What you have to do
From the records, pick out and copy each line containing "button".

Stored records
== Segment start ==

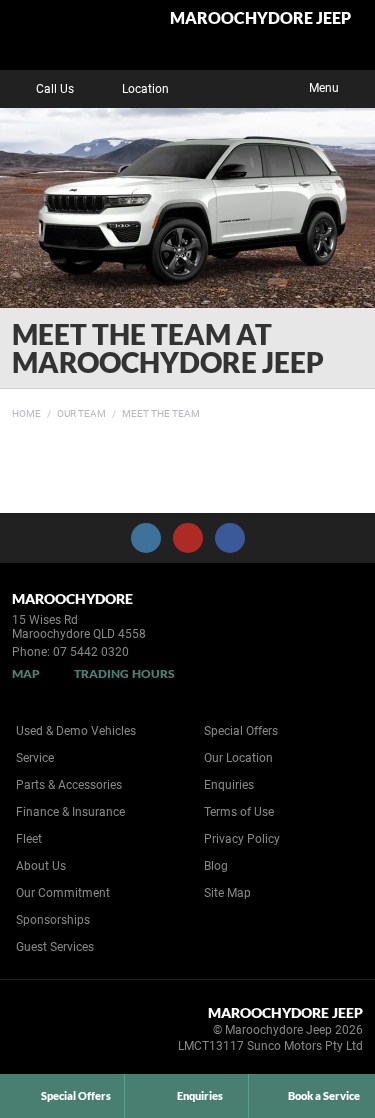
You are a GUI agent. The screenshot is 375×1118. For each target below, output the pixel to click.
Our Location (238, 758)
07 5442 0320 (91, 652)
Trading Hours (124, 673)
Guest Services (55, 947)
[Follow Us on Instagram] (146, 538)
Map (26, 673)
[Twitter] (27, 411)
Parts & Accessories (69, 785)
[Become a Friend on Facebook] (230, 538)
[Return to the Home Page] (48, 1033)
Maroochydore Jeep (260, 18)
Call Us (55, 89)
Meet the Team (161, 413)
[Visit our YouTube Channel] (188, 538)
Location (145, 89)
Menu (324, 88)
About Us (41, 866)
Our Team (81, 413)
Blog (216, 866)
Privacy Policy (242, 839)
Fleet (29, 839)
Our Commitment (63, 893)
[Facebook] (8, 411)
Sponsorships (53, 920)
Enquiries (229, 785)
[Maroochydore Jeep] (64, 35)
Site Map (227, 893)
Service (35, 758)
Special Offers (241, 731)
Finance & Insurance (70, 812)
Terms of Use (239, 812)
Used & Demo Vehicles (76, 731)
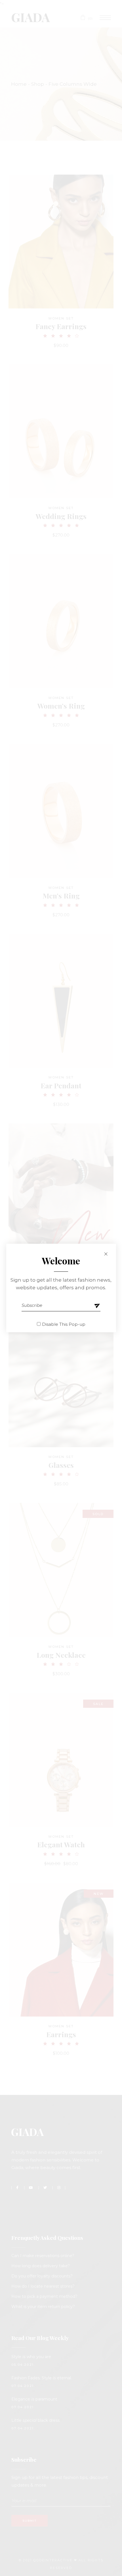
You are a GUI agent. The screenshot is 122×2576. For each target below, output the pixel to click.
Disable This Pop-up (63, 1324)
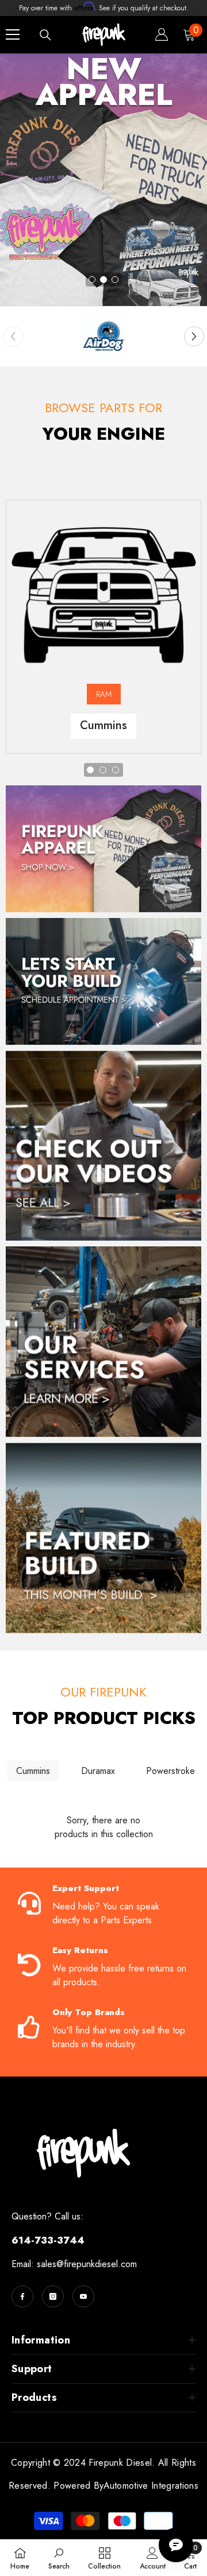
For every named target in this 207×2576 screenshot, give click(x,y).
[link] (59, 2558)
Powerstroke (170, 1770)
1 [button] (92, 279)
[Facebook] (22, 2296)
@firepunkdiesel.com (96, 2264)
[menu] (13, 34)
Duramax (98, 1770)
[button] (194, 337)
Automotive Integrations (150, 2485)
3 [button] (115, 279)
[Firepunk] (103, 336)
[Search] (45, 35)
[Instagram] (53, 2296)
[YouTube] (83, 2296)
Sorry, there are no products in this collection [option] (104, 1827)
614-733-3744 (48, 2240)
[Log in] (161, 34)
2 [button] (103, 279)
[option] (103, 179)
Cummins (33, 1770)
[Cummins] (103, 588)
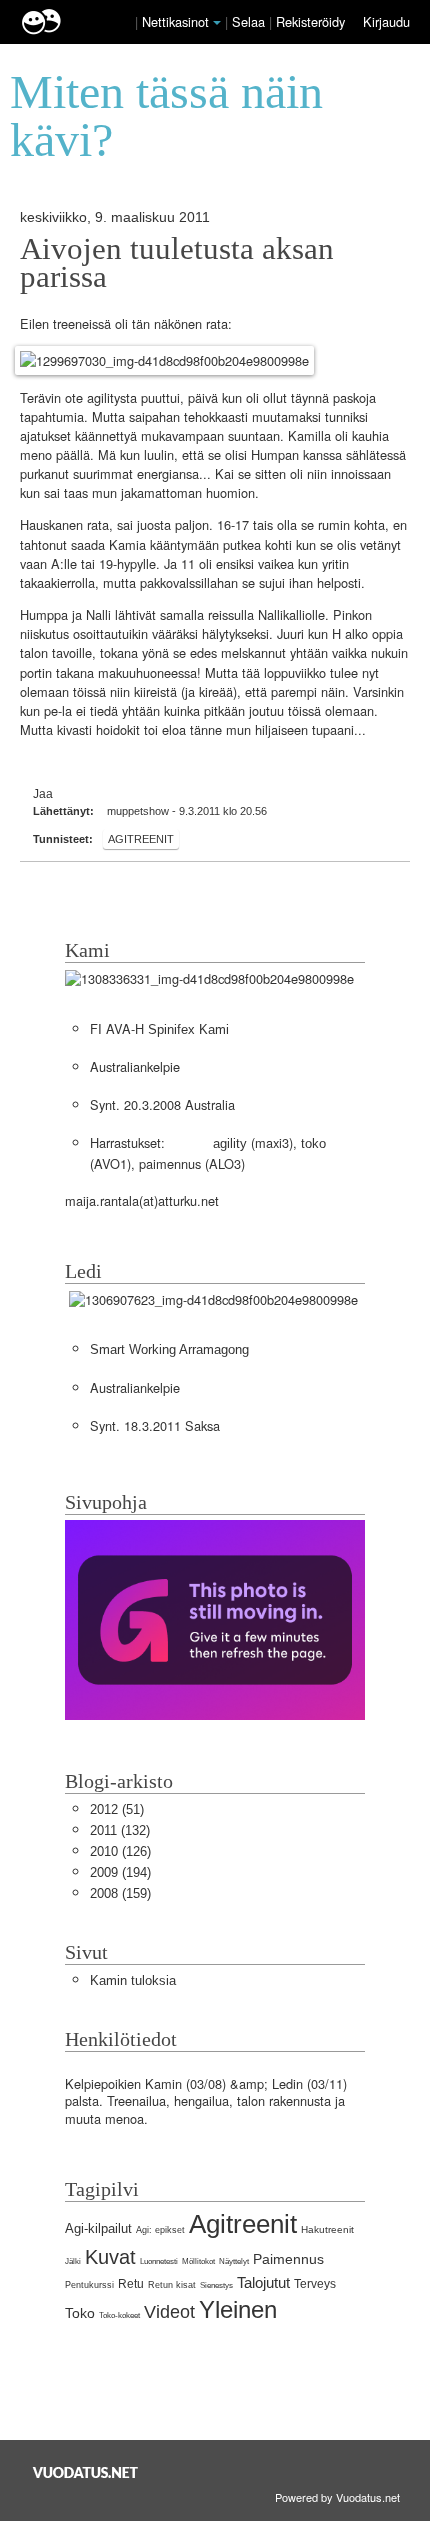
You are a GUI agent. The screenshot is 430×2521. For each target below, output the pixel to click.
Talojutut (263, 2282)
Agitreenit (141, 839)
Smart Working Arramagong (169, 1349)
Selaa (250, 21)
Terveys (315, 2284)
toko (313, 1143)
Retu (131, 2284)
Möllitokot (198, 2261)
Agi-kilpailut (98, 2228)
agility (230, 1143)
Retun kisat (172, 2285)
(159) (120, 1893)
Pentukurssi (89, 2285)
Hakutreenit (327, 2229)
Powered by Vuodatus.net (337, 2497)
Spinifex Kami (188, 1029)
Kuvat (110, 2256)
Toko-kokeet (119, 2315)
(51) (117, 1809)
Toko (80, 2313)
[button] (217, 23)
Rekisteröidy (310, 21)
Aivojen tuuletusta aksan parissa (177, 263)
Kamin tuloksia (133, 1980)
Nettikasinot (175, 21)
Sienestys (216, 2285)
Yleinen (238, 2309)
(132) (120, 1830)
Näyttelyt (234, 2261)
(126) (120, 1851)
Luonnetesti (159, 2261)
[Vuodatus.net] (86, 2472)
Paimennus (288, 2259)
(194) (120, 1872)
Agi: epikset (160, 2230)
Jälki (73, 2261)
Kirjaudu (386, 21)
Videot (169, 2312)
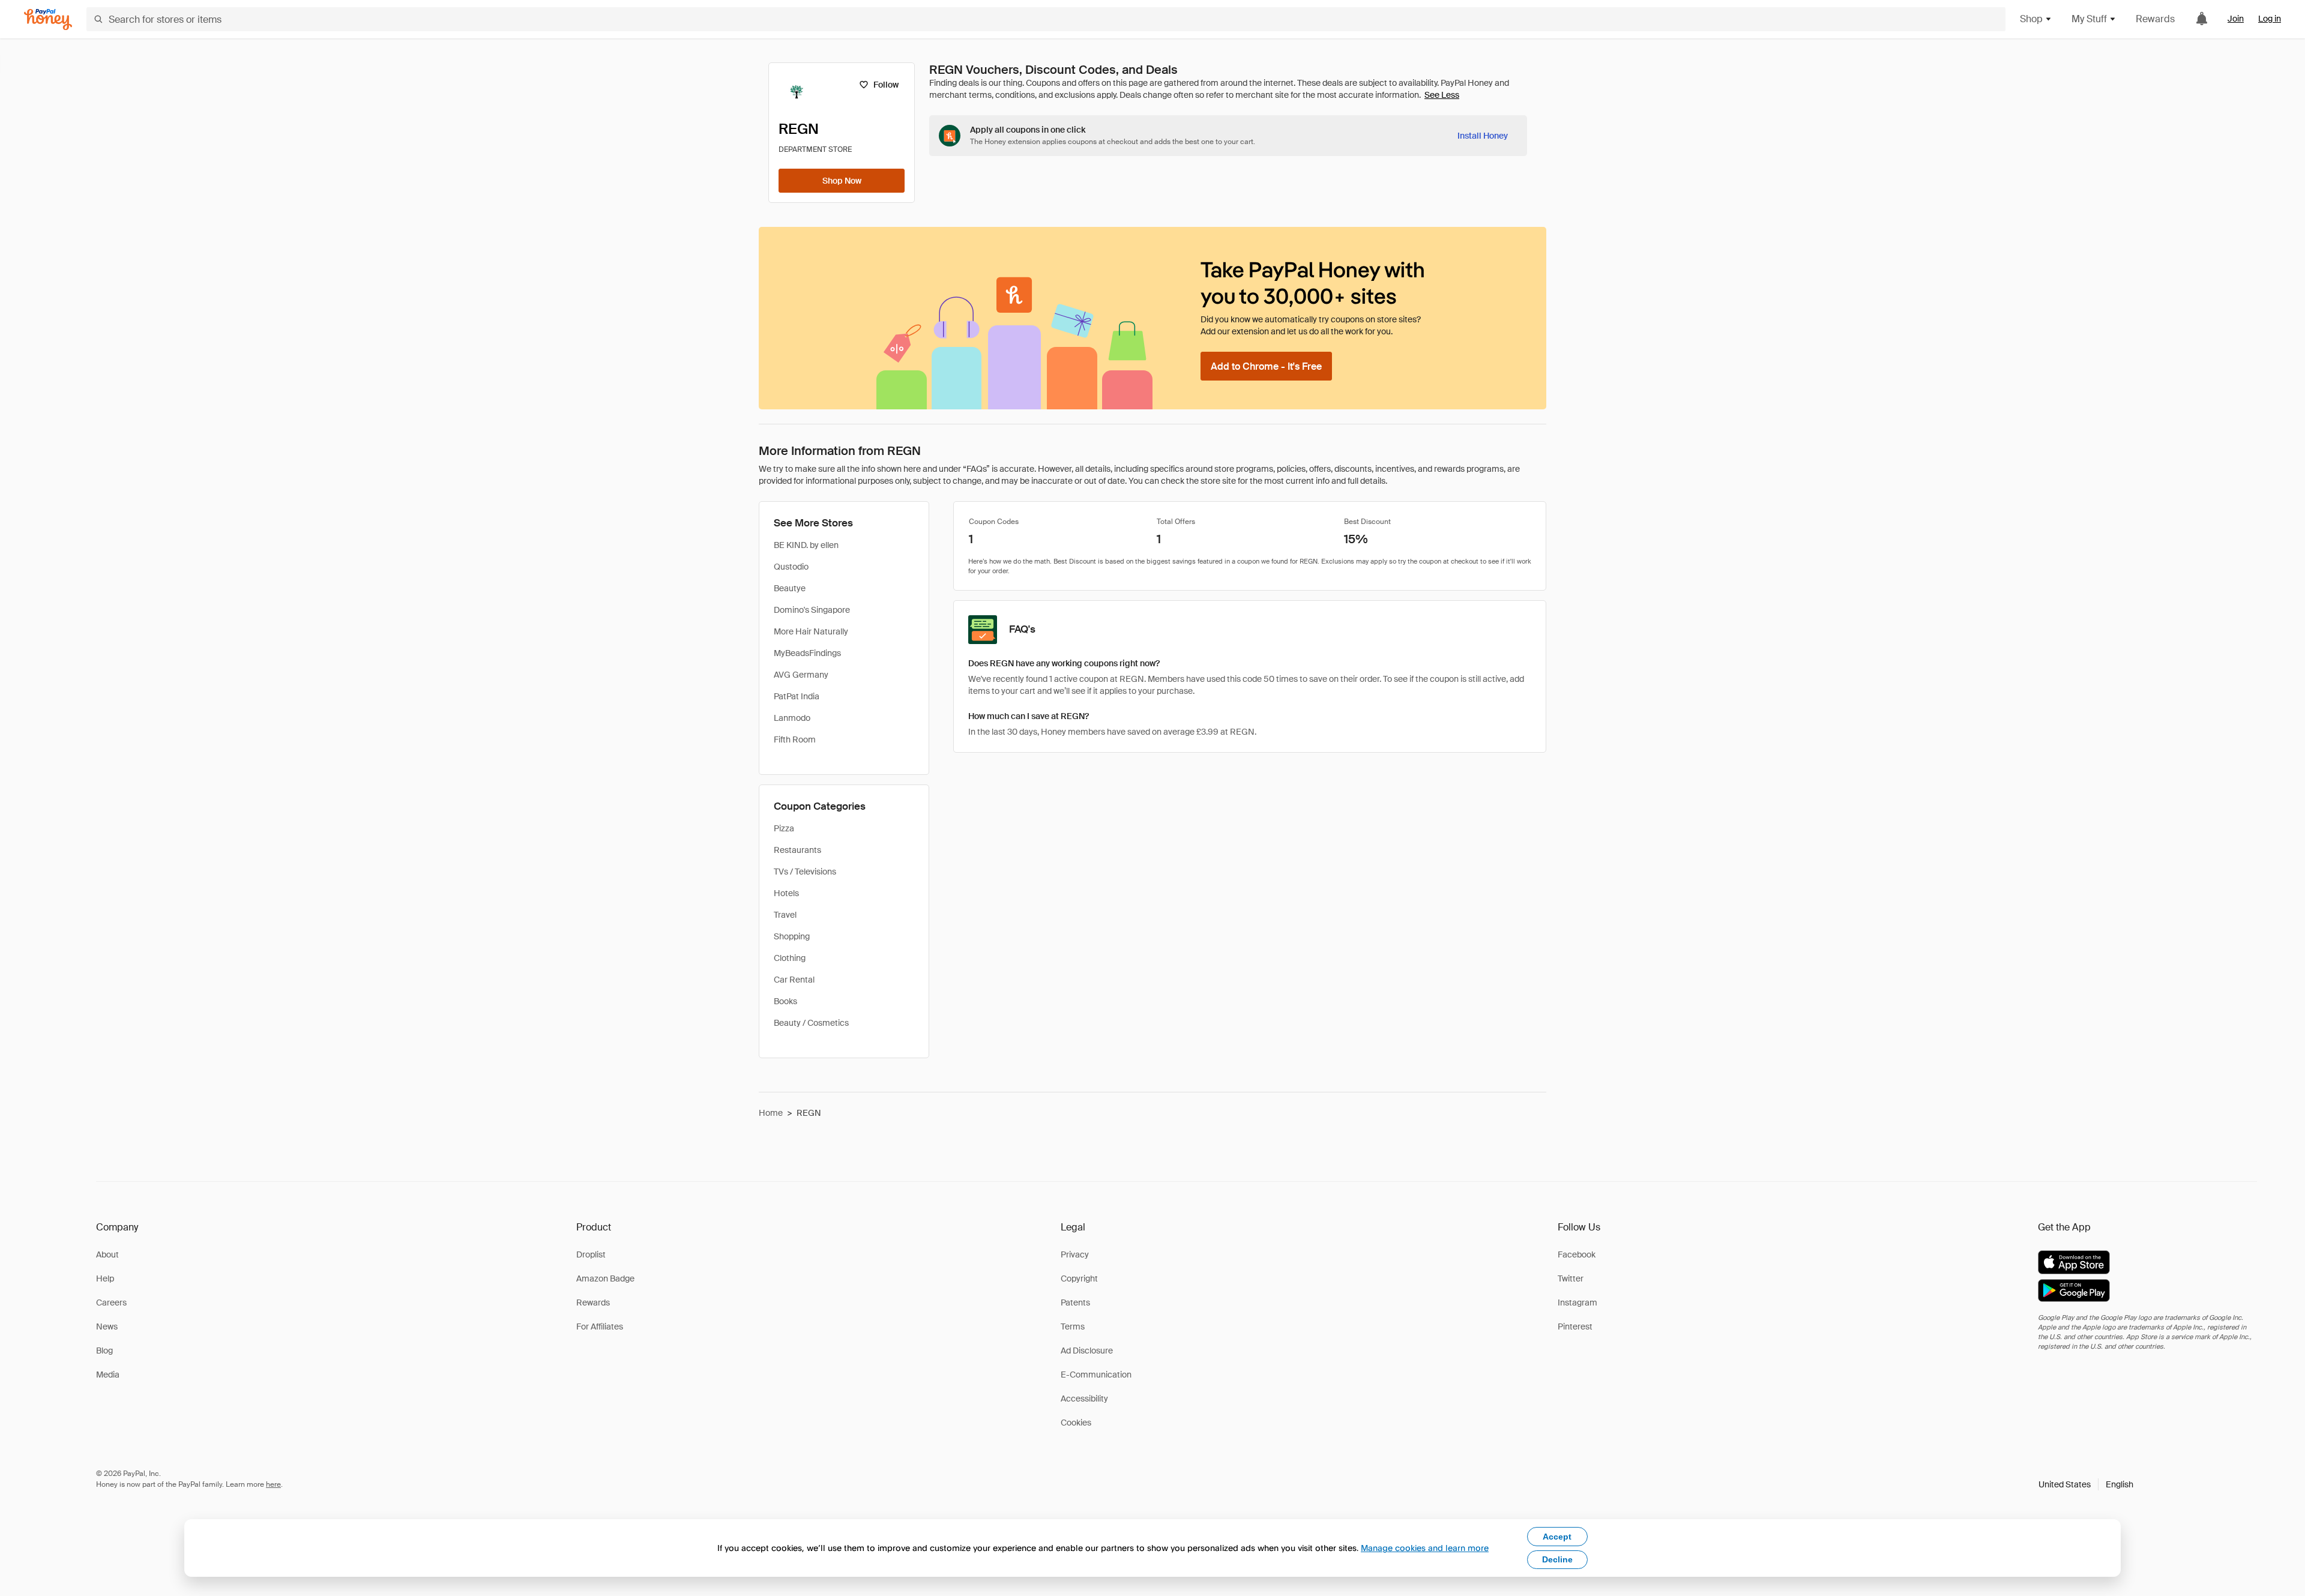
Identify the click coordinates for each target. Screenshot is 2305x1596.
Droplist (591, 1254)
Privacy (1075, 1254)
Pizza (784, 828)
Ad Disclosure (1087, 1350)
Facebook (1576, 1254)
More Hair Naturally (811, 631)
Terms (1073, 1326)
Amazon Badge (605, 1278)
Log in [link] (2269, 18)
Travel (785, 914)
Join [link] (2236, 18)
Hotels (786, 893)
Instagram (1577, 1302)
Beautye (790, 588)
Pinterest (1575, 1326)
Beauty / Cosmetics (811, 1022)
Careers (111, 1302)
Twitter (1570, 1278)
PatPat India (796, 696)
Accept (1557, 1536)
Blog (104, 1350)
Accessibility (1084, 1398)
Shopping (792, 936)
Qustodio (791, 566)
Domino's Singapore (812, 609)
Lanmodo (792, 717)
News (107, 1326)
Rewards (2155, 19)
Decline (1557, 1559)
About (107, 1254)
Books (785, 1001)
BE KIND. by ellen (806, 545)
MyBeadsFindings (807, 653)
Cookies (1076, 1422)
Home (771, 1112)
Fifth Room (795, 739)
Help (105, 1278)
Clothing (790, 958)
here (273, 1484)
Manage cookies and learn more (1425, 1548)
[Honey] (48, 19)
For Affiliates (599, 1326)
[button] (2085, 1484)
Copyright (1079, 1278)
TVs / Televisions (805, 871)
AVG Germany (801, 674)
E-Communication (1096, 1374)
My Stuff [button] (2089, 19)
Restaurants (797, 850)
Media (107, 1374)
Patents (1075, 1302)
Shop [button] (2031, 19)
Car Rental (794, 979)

== Segment end ==

Output of the exercise
1 [button] (92, 279)
[button] (194, 337)
3 [button] (115, 279)
2 [button] (103, 279)
[button] (217, 23)
[button] (2085, 1484)
My Stuff [button] (2089, 19)
Shop [button] (2031, 19)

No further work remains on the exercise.